Quelle vision as-tu du Stade Rennais tel qu’il est actuellement ?

C’est un club que je suis toujours évidemment. De plus, tous mes amis supportent le Stade Rennais et quand j’étais en Ligue 2, je le supportais également. C’est un club que je voyais vraiment franchir une étape ces 3-4 dernières saisons avec son Centre de Formation et les moyens investis dans l’équipe première avec des joueurs internationaux. Malheureusement, ça n’a pas marché aussi bien que je pouvais l’espérer ces dernières années. Rennes reste néanmoins un très bon club de Ligue 1. Il leur manque un titre pour vraiment découvrir l’Europe et s’installer durablement dans le Top 5 français.

Stade Rennais - Stade de Reims le 3 novembre 2012. Comment abordez-vous ce match ?
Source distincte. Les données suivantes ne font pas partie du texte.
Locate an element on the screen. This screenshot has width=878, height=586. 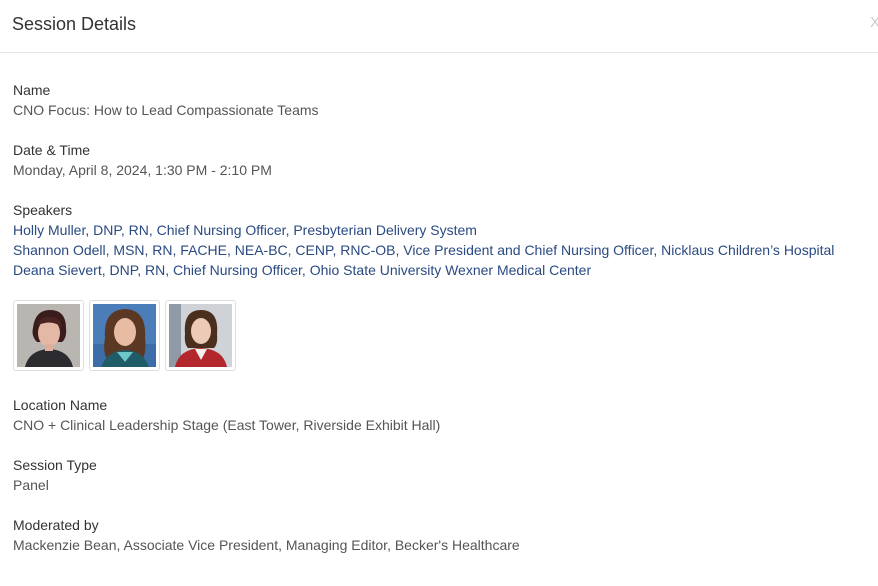
session-type-label: Session Type is located at coordinates (55, 465).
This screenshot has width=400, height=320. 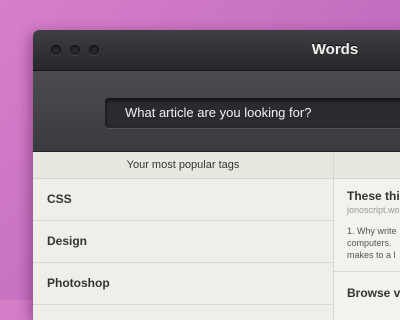 What do you see at coordinates (372, 231) in the screenshot?
I see `article-excerpt-line: 1. Why write` at bounding box center [372, 231].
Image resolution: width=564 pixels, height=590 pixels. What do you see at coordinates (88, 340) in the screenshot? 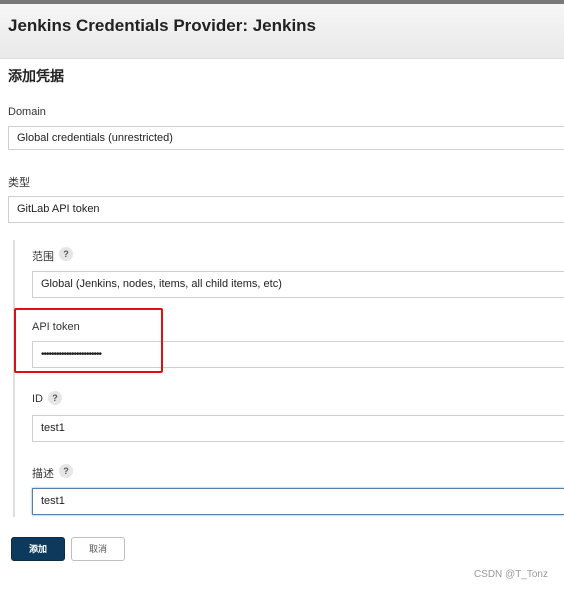
I see `highlight-box` at bounding box center [88, 340].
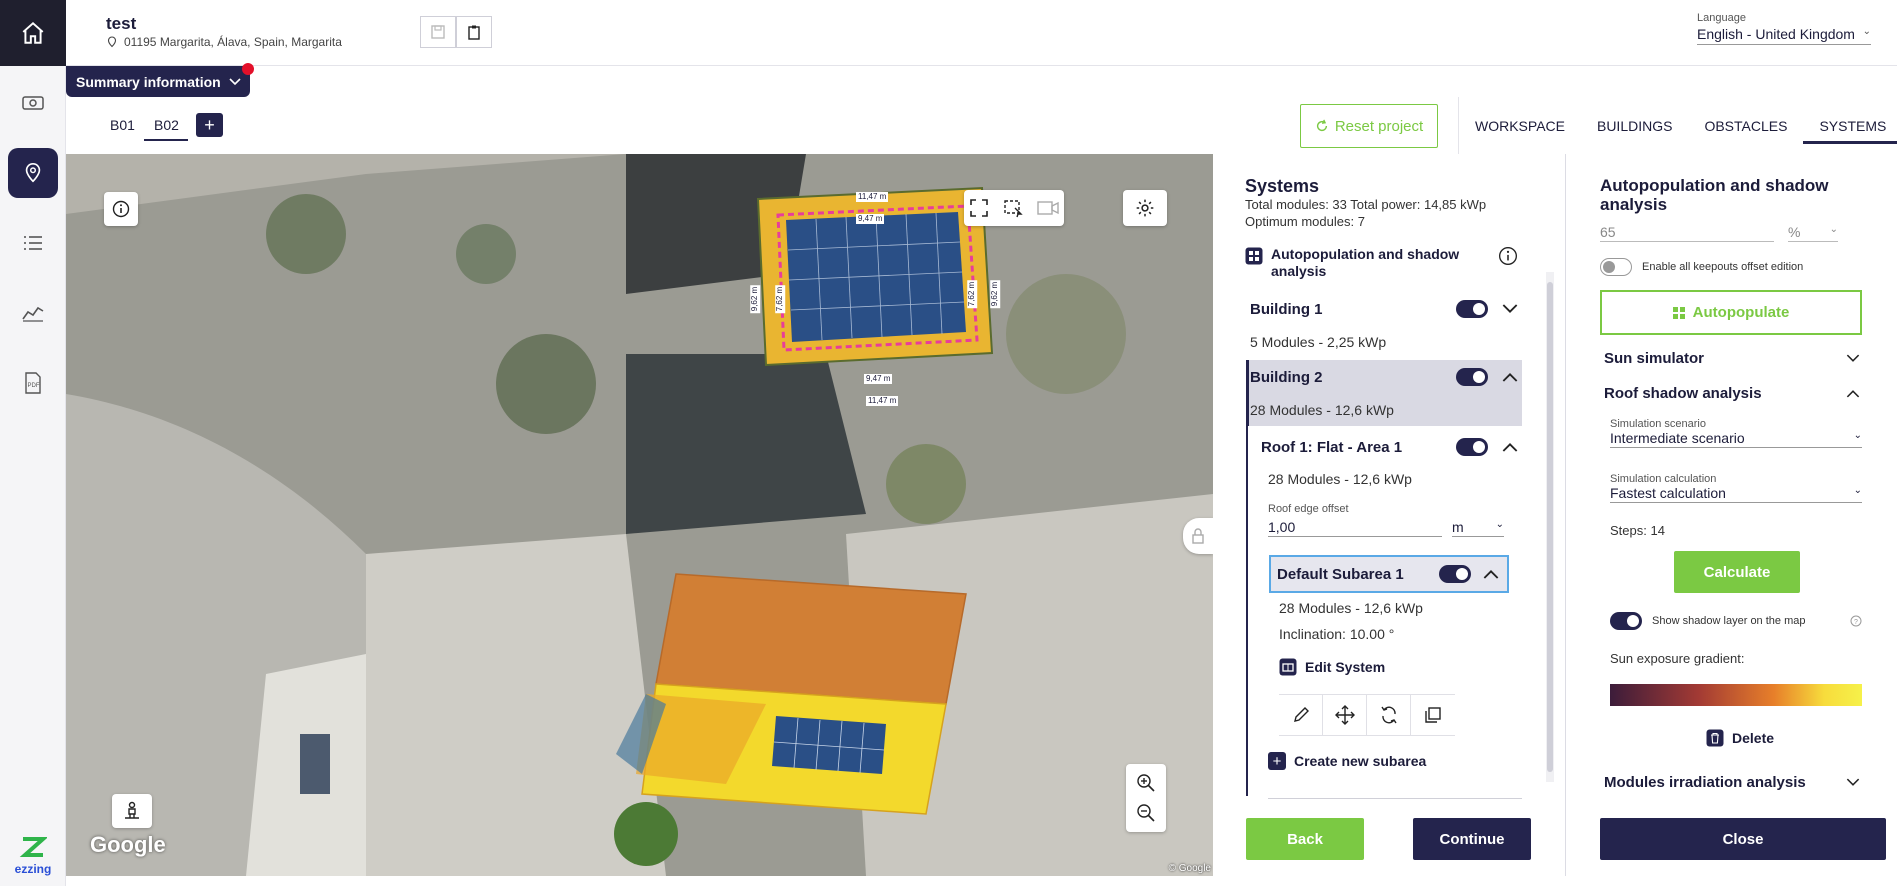  I want to click on map-settings-button, so click(1145, 208).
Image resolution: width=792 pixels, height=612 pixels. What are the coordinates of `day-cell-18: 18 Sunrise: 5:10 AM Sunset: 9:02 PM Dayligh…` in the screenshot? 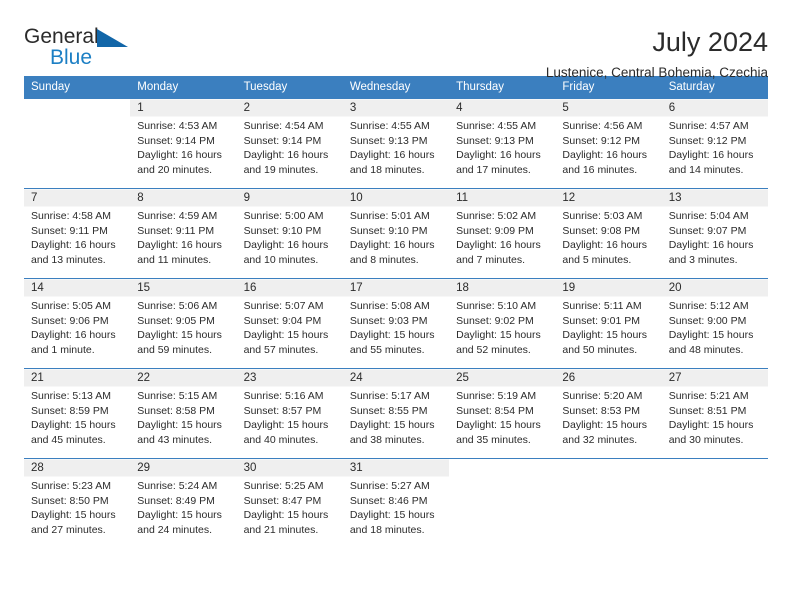 It's located at (502, 324).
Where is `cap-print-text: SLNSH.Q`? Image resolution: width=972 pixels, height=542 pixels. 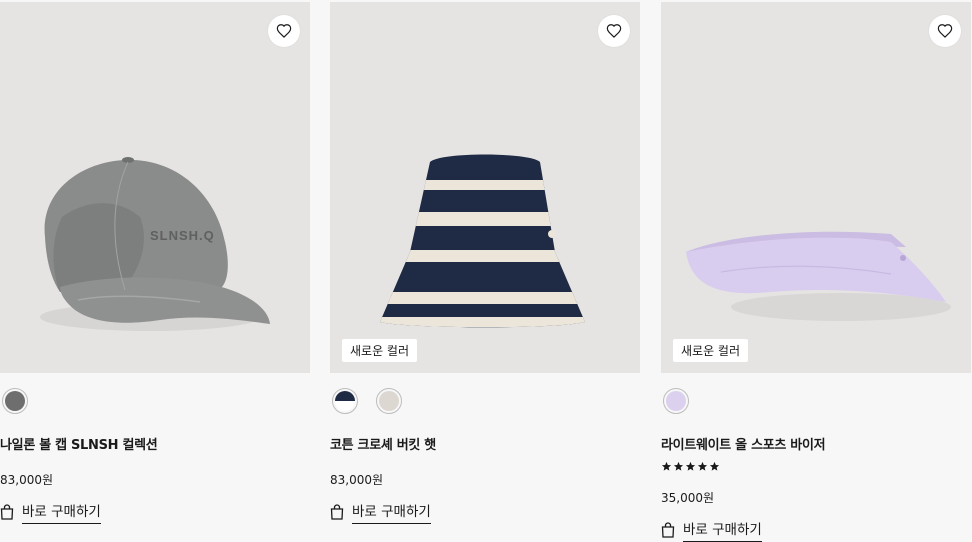
cap-print-text: SLNSH.Q is located at coordinates (182, 236).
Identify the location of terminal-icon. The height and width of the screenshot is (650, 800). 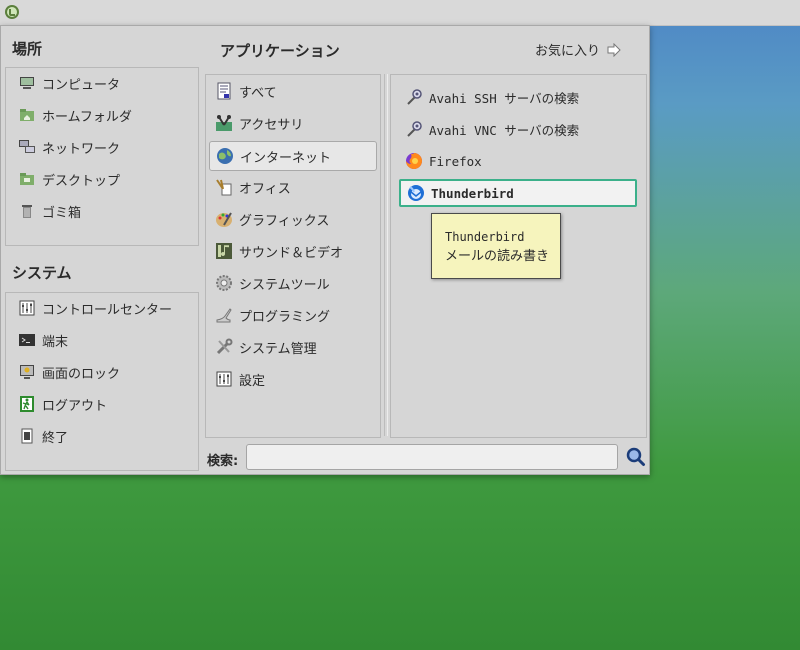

On craint Rennes car on connaît les qualités de cette équipe avec de très bons joueurs à l’image de Féret, Pajot et même M’Vila au milieu de terrain. On va jouer crânement notre chance même si on sait que ça va être compliqué toute la saison à l’extérieur et encore plus chez les grosses équipes. Rennes a tendance à faire partie de ces équipes. On joue notre jeu sans se préoccuper de nos adversaires car on connaît nos défauts et nos qualités. Avec beaucoup d’envie et de solidarité, on ira à Rennes dans l’optique de faire un résultat. Personnellement, j’ai eu pas mal de pépins physiques et je commence à revenir régulièrement dans le groupe bien qu’il y ait beaucoup de monde au milieu cette saison au Stade de Reims. Je n’ai pas encore été titulaire et j’espère que ce sera à Rennes. Ce sera un match particulier pour moi devant tous mes proches et ma famille. Mais le coach ne prendra pas ces éléments en ligne de compte et alignera la meilleure équipe possible pour être performant au Stade de la Route de Lorient.